Is Google Glass Bad For Your Eyes?

Is Google Glass Bad For Your Eyes?

Google Glass is capable of some amazing things. Just look at this first crop of videos shot wearing a them. But given how much damage you do to your eyes staring at screens in the first place, will Google Glass harm your eyes in the long run?

In a word: no.

Google has a pretty strongly-worded warning for potential wearers under the Glass FAQ section (emphasis added):

Glass isn’t for everyone.

Like when wearing glasses, some people may feel eye strain or get a headache. If you’ve had Lasik surgery, ask your doctor about risks of eye impact damage before using Glass. Don’t let children under 13 use Glass as it could harm developing vision. Also, kids might break Glass or hurt themselves, and Google’s terms of service don’t permit those under 13 to register a Google account. If Glass is not for you and you wish to return it, do so before the end of the applicable refund period.

So no Glass for kids under 13. But that’s basically just legalese with a heaping dose of caution, Dr. Jim Sheedy, Director of Optometric Research at Pacific College of Optometry’s Vision Performance Institute told us.

“I don’t see any particular reason why smart glasses would be especially harmful to children. The manufacturer warning about usage by children is given out of caution and from a position of legal prudence. As smart glasses become more commonly used, as I expect they will, we will all become more comfortable with advocating their usage by children.”

So probably OK for kids, but what about the rest of us?

We already stare at laptops and phones and tablets all day long, which isn’t exactly ideal. You’ve probably experienced eye ache, dry eyes, and other common symptoms of discomfort. But Google Glass is a different use case. While we’re married to our computers for hours a day, Google Glass was designed to spend less time in action. Maybe you’re always wearing Glass, but you only use it when you need it, whether you’re just responding to a message or listening to Glass tell you to take a right at the next street. There’s not a display constantly running in front of your retinas, though. In fact, even if you did use Glass continuously, you’d only get about a full hour of battery life.

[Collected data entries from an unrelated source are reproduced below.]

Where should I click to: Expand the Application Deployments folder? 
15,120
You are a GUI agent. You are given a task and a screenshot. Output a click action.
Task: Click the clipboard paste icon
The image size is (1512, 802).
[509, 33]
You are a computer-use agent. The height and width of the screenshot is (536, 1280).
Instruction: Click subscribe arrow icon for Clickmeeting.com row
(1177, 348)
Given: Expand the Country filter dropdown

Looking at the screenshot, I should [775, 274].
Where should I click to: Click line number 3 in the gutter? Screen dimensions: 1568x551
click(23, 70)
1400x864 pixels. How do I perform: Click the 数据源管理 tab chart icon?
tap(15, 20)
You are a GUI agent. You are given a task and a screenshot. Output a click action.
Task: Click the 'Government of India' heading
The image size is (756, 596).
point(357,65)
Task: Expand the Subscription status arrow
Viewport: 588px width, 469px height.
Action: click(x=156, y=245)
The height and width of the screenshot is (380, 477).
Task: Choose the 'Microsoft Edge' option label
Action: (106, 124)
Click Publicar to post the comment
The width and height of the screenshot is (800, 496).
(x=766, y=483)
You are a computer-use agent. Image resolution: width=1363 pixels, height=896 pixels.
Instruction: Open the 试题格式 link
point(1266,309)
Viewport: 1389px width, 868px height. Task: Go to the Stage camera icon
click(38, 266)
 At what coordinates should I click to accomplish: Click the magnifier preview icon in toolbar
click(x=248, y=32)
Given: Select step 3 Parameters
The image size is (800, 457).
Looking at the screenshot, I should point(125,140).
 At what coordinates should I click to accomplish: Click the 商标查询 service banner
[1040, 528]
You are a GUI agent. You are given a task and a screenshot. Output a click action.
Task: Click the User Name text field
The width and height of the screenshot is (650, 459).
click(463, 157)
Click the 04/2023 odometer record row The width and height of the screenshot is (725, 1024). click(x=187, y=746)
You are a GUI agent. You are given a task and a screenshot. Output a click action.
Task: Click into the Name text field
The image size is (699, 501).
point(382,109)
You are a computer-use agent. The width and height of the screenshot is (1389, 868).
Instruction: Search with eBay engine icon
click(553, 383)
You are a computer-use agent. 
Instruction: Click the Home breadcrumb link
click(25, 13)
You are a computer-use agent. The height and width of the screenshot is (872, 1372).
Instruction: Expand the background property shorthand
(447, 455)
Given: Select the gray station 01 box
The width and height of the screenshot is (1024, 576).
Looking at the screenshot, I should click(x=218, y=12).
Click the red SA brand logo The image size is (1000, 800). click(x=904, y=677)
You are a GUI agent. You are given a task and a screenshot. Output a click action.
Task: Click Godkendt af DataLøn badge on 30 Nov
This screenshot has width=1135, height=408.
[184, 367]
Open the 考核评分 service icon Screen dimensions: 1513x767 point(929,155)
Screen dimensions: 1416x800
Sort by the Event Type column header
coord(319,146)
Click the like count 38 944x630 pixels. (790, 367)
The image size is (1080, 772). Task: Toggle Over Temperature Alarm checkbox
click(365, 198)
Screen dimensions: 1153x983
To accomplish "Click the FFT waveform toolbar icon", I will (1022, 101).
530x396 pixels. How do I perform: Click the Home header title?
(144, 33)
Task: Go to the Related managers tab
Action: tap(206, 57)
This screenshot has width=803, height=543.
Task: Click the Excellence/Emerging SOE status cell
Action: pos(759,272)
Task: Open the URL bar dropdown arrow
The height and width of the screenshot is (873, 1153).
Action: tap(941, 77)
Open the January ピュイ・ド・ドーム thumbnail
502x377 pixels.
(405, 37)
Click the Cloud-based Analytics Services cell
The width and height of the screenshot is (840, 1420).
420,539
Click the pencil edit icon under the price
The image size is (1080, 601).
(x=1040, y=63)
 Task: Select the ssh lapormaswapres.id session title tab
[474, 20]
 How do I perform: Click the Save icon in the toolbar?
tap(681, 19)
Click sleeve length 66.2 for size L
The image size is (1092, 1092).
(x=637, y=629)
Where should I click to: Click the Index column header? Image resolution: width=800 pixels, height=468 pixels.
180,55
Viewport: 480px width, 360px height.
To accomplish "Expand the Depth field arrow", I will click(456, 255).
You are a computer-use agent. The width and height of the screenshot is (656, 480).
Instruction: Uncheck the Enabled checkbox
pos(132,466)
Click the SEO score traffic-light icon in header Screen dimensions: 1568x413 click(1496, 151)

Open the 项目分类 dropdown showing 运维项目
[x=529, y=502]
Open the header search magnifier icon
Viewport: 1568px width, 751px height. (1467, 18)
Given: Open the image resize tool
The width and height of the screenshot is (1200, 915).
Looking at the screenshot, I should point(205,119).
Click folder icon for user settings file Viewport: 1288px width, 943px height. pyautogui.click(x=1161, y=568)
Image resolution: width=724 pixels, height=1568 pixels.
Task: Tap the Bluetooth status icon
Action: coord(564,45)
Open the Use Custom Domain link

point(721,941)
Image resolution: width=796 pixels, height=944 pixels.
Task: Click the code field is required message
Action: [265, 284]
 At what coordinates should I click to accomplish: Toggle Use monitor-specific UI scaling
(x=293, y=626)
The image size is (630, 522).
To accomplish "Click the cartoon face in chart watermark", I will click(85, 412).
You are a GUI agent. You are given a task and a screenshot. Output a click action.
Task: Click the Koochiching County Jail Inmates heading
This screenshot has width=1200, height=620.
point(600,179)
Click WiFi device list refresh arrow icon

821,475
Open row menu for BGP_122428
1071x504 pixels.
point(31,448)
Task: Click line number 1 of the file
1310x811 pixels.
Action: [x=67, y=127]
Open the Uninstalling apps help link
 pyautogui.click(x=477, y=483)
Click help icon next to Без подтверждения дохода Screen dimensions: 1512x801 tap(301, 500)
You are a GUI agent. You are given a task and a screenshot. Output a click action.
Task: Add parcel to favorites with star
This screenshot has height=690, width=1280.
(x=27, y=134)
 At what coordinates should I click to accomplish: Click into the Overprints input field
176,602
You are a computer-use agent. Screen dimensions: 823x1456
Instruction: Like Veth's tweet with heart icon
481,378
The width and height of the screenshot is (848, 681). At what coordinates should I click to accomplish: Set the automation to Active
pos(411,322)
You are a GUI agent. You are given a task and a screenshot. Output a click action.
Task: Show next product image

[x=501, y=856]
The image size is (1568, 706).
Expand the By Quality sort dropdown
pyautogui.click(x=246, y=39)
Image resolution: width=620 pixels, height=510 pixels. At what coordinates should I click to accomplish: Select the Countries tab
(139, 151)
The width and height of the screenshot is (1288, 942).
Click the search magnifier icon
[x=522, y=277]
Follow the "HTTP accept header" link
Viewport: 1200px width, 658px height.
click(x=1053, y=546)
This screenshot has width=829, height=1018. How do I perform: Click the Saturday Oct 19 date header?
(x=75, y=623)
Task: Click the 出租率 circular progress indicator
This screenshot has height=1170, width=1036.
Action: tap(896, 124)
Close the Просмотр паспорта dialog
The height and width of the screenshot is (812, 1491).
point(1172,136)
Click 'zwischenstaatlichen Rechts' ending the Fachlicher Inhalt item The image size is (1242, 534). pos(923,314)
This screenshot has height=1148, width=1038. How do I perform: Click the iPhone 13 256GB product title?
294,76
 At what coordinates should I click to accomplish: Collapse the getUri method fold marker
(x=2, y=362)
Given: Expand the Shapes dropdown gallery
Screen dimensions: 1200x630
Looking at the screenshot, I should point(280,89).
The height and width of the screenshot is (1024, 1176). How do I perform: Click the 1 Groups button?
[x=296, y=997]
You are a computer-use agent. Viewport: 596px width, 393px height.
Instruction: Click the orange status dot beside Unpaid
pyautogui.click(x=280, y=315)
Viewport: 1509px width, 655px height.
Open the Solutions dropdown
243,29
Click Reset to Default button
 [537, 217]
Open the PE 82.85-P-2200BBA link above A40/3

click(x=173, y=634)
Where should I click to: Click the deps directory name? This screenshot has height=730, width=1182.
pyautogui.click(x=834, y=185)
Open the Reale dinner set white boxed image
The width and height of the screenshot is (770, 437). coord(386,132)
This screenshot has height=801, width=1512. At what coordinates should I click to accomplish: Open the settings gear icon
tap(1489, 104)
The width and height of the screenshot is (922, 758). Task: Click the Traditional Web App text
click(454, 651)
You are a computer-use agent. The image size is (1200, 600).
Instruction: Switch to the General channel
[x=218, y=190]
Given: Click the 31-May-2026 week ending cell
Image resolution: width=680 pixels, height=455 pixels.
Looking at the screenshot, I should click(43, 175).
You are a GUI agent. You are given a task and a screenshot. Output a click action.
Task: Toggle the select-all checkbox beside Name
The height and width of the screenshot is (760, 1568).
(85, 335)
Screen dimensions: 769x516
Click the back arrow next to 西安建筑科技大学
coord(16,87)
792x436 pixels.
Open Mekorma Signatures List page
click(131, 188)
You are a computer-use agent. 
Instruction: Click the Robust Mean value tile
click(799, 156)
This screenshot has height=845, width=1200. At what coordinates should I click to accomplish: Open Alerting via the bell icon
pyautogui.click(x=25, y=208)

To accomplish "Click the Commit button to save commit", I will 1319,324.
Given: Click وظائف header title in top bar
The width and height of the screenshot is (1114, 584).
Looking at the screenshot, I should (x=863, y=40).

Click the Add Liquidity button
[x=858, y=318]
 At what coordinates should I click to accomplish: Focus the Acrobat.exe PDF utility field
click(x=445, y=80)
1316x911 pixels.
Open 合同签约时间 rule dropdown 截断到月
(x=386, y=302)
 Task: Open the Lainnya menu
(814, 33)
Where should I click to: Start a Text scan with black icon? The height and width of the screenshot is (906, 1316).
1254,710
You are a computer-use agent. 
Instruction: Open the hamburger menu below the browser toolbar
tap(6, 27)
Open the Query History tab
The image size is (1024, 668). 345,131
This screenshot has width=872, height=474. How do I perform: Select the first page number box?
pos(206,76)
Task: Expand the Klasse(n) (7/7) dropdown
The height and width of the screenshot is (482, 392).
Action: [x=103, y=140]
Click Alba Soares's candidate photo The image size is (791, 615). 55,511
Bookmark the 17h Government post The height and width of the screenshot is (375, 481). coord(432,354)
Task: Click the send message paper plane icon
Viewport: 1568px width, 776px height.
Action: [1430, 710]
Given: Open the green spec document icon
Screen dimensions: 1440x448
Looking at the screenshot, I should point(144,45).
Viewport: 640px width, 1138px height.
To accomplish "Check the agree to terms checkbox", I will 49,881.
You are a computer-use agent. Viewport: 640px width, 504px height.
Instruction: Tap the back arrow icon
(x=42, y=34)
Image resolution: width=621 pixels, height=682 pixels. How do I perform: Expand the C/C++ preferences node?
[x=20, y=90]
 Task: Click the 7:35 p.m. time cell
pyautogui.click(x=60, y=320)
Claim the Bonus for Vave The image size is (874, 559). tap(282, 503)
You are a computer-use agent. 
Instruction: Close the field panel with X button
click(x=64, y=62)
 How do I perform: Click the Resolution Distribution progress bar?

Experts aren’t particularly concerned. Sheedy said he doesn’t foresee any degenerative risks stemming from wearing the glasses and he doesn’t see any reason that they would cause any damage to your eye balls.

Glass has some built-in limitations, that, intentional or not, actively limit eye strain. For example, video records in 10-second snippets by default. And you can write a text message just by telling Glass what to say, rather than having to stare at a screen. From that standpoint, your eyes might prefer that you text on Glass rather than your smartphone’s LCD. Sure, donning Google Glass might make you look like a cyborg, but it was engineered to get tech out of the way. It’s understandably difficult to think of it that way when you’re, you know, wearing a computer smack on your face — or looking at someone else who is. But that’s another topic entirely.

As far as any real vision problems go, Sheedy says the potential risk posed has more to do with the eye’s shift from different visual fields of reality. When you’re moving through space, you have certain receptors that tell your brain where you’re situated. But when you’re given some sort of stimulation — a map flashing before their eyes, for example — the brain gets confused, and that can cause symptoms like dizziness, or in the most extreme cases, nausea, which Sheedy has seen in his the Vision Lab’s studies on 3D.

But the spatial recognition problems aren’t something most people experience. In a recent Q&A with Google, Harvard ophthalmology professor Dr. Eli Peli says these problems are probably minimal.

“Some people’s eyes take a bit longer to adjust to these systems,” he said. “That’s to be expected. Theories about potentially serious consequences like confusion or disorientation were raised in the media and had echoes in the literature in the 1990s, but they were associated with virtual reality type displays that completely enclosed the viewer.”

A Google spokesperson told us in a statement:

“We’ve studied design comfort and safety very closely, and we haven’t found cause for concern. It’s something we’ll continue to watch carefully. We have been working with ophthalmologists throughout our development process.”

Of course, it’s only natural that Google’s outlook on this is all going to be positive. They’re the ones selling the $US1,500 Star Trek shades. And for most of us, this is all still very hypothetical; right now Glass remains in the hands of a very few beta-testing Explorers. But if and when Glass does go mainstream, you shouldn’t worry one bit about your eyes. Which is just as well; there are enough cost and privacy concerns to keep you occupied as is.